Given instruction 1. Reproduce the stretch of the book preface from "Something had gone" through "I signed up." word for word.

This book takes up the story where Divided by Borders left off. It charts what happens when an unforgiving immigration system divides families internally while they are living together. The stories derive from four years of ethnographic research with Mexican families in two communities, one in Ohio and one in New Jersey. I conducted formal interviews with 201 family members: 91 parents and 110 children. I also visited twelve families periodically at their homes, sharing family meals and weekday afternoon routines and at times attending weekend family excursions. I followed twelve first, second, and third graders in these families into their school classrooms to better understand how children and their families navigated settings outside the home. I draw on both formal and informal conversations and observations; some were with the teachers, administrators, and social workers whom Mexican immigrant families interface with regularly. Most were with Mexican community members, whether study participants, acquaintances, or, in many cases, those I consider to be my friends. Everyday Illegal documents how, under restrictive immigration policy, illegality is more than a legal status: it is a social one.
In the true spirit of a sequel, this book—like Divided by Borders—reflects some of my personal journey. In 2007, I got a job, so I uprooted my family—me and my sons Temo and Dylan—from the bilingual, bicultural community where we had lived in New Jersey and moved across Pennsylvania to northeastern Ohio. Four hundred miles is not much compared to the thousands of miles families I have interviewed have migrated, but the cultural gulf felt tremendous. Temo had stood out as one of the whitest kids in his bilingual preschool classroom in New Jersey. Suddenly he became a student of color, with his tan skin and dark features, in a kindergarten class of children with blond hair and hazel or blue eyes. The new job demanded much of my time. I could not rely on the support of friends and family who had helped me through graduate school in New Jersey; single motherhood hit me head on. Every day I juggled the routes between work, school, and the Turkish babysitter who watched eighteen-month-old Dylan. Latino families did not live in my neighborhood. We stopped speaking Spanish at home, and Dylan began asking for karpuz instead of sandia or watermelon.
Something had gone missing from our lives. I learned of a nearby church that ran a youth program to support Latino children's Spanish-language skills and culture in a place where little else did. I signed up.
Over the next three years, members of a vibrant and diverse, though rather invisible, Latino community rescued me. One of the few groups helping new immigrants in the area, they were used to newcomers. Not all I met warmly welcomed me; I felt an outsider, with my newly obtained professor status differentiating me from working families in the community. But new friends helped me recover a sense of home and belonging. Invited to dinners and parties, I ate the foods I had learned to love in New Jersey and in Mexico. I met former farmworkers, migrants from some of the places I had been to in Mexico, as well as professional immigrants who had come on work visas to some of the area's largest employers. Quite a few—mostly men, but also some women—had intermarried. Particularly drawn to these families, I imagined their experiences to most approximate mine. I had lived with my now ex, Raúl, a Mexican immigrant, for five years. As I learned about others' lives, I gained perspective on my own.

Given instruction 2. Rewrite the listing below with "width" replaced by "breadth" throughout and nothing else altered. Omit the pictures from your answer.

Source records.

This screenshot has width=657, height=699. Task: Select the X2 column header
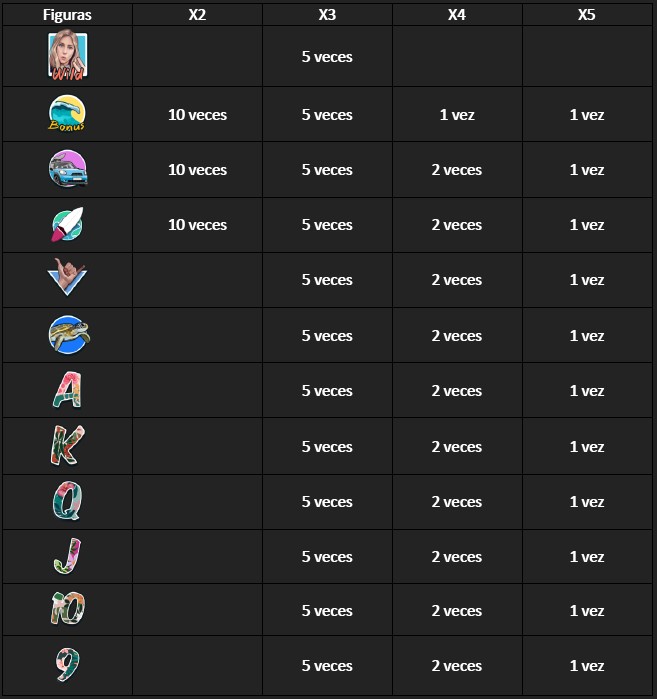(197, 15)
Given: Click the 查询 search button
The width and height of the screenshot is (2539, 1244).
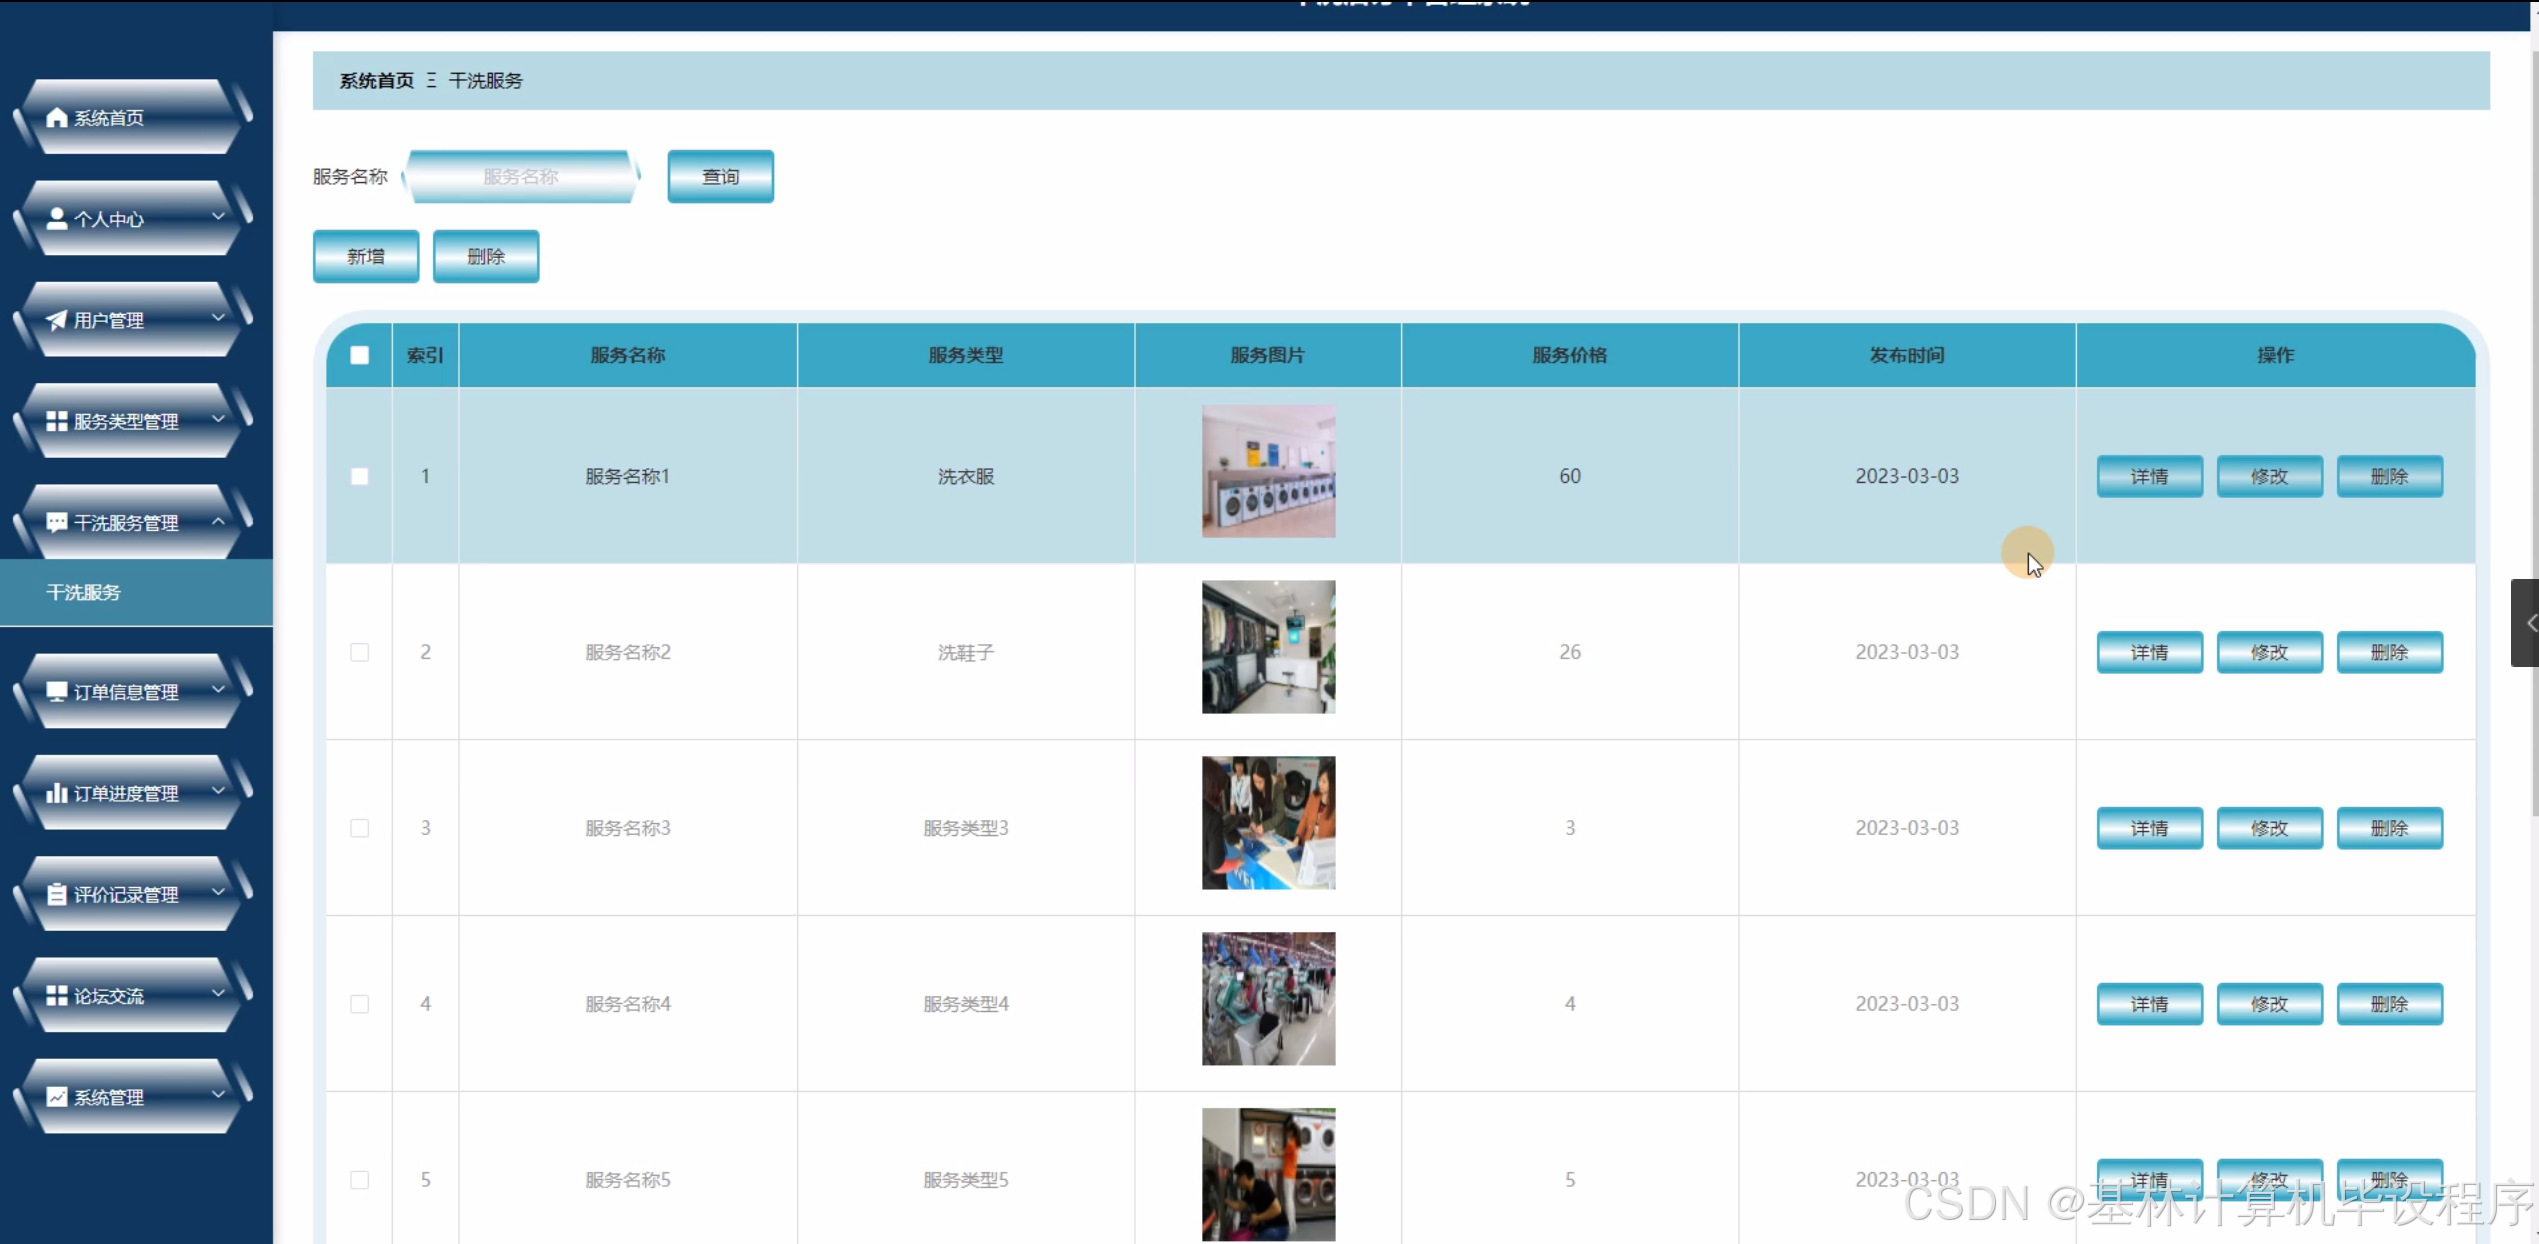Looking at the screenshot, I should (720, 177).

Worked answer 1.
Something had gone missing from our lives. I learned of a nearby church that ran a youth program to support Latino children's Spanish-language skills and culture in a place where little else did. I signed up.

Worked answer 2.
This screenshot has breadth=657, height=699. Task: Select the X2 column header
(197, 15)
Given: Click the 查询 search button
The breadth and height of the screenshot is (2539, 1244).
Looking at the screenshot, I should (720, 177).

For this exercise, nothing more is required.